Although there are social media platforms dedicated to reporting transport-related information (Grant-Muller et al. Citation2015), only a few studies have been performed on engaging with social media information for ridesharing in practice. As some techniques to generate transport related information are not specific to the ridesharing domain, an overview of some data sources, including different sources used in various fields is provided in this section. Some solutions which form the basis of the rationale to harvest the data from these sources are then presented in Section 3.2.2.

3.2.1. Data sources for ridesharing related information

Documentary sources have been playing a significant role in helping to easily access people’s ridesharing plans (Correia and Viegas Citation2011). For example, Liu, Zhang, and Yang (Citation2017) extracted household travel survey data to identify departure times based on all household member’s preferences for a shared ride of family members.
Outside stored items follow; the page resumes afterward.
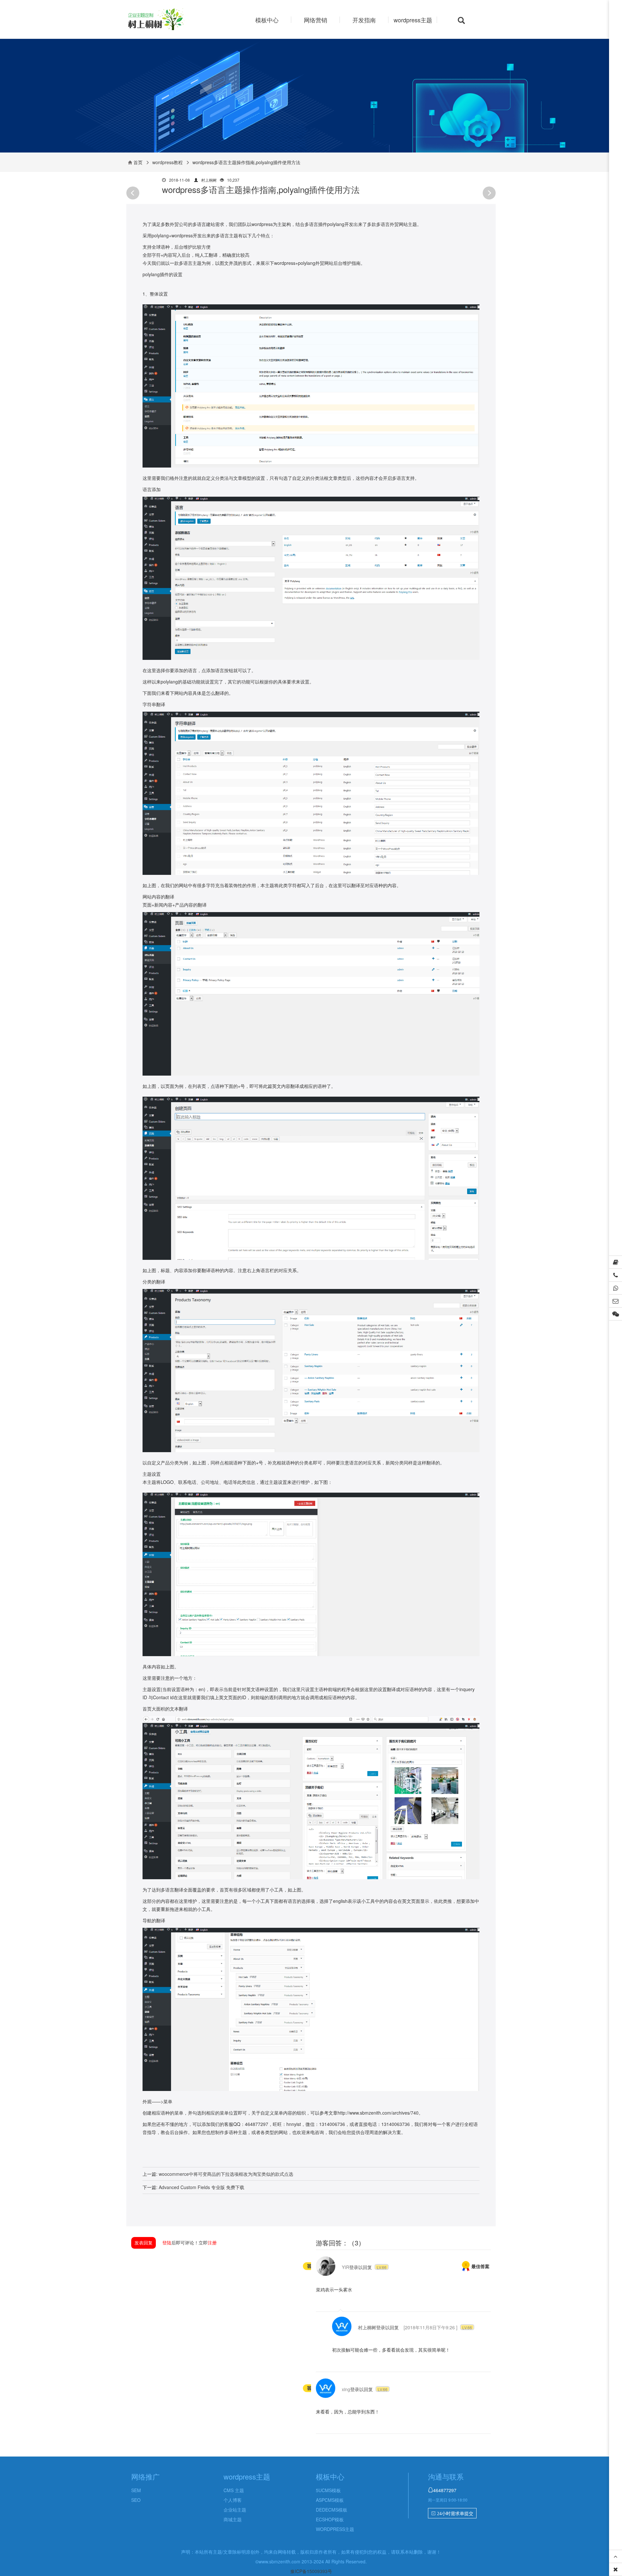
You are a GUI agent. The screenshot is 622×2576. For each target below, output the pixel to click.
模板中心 (267, 20)
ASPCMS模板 (330, 2500)
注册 (212, 2242)
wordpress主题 (413, 20)
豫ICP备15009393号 (311, 2571)
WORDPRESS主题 (335, 2529)
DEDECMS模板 (331, 2509)
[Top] (615, 2556)
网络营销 (315, 20)
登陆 (166, 2242)
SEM (136, 2490)
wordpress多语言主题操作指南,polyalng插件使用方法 (261, 189)
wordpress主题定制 (168, 20)
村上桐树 (367, 2327)
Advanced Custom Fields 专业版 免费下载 (201, 2187)
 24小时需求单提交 (452, 2513)
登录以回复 (360, 2267)
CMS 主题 (234, 2490)
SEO (136, 2500)
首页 (138, 162)
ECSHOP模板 (330, 2519)
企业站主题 (235, 2509)
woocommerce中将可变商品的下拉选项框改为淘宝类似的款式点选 (226, 2174)
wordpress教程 (167, 162)
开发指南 (364, 20)
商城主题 (233, 2519)
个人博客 (233, 2500)
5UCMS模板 (328, 2490)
Such data from traditional tools such as web-based transport surveys and questionnaires is particularly useful where the history of travel events or daily schedules has relevance. Yet, the cost of data collection tends to increase over time.

Microsoft’s GeoLife, ‘Building Social Networks Using Human Location History’, is a database dedicated to reporting individual’s travel sequences using sparse GPS data from sections of a multi-modal journey. Parts of this dataset were labeled by meaningful locations, e.g. home, work, which made them useful for performing ridesharing group recommendations (Lee and Liang Citation2011) or road network matching (Zheng et al. Citation2012) from check-in displacements retrieved. Sharing check-in histories information to provide general road networks also appears in more general social media platforms, such as Twitter, Facebook and Sina. WAZE (www.waze.com) allows user-submitted travel times and route details for estimating road conditions that facilitate finding rides that can be shared. These are not specific to the ridesharing domain, but transport-related information that is arguably the most crucial for matching users and paths can be found in most forms of social media. For example, Twitter data was applied to extract origin-destination trips as used in some ridesharing group query models. Lee, Gao, and Goulias (Citation2016) conducted trip planning by harvesting geo-locations from tweets in the Greater Los Angeles metropolitan area. For the origin-destination trips, treated to recognize ridesharing behavior, cell phone data, often containing and storing the call description record (CDR) over time and from different BTS towers (Çolak et al. Citation2015), can also provide a different point of view on the duration of OD-trips compared with social media. The subjects gave consent to be geotagged and have their data aggregated to identify their home and work locations as well as their commuting routes.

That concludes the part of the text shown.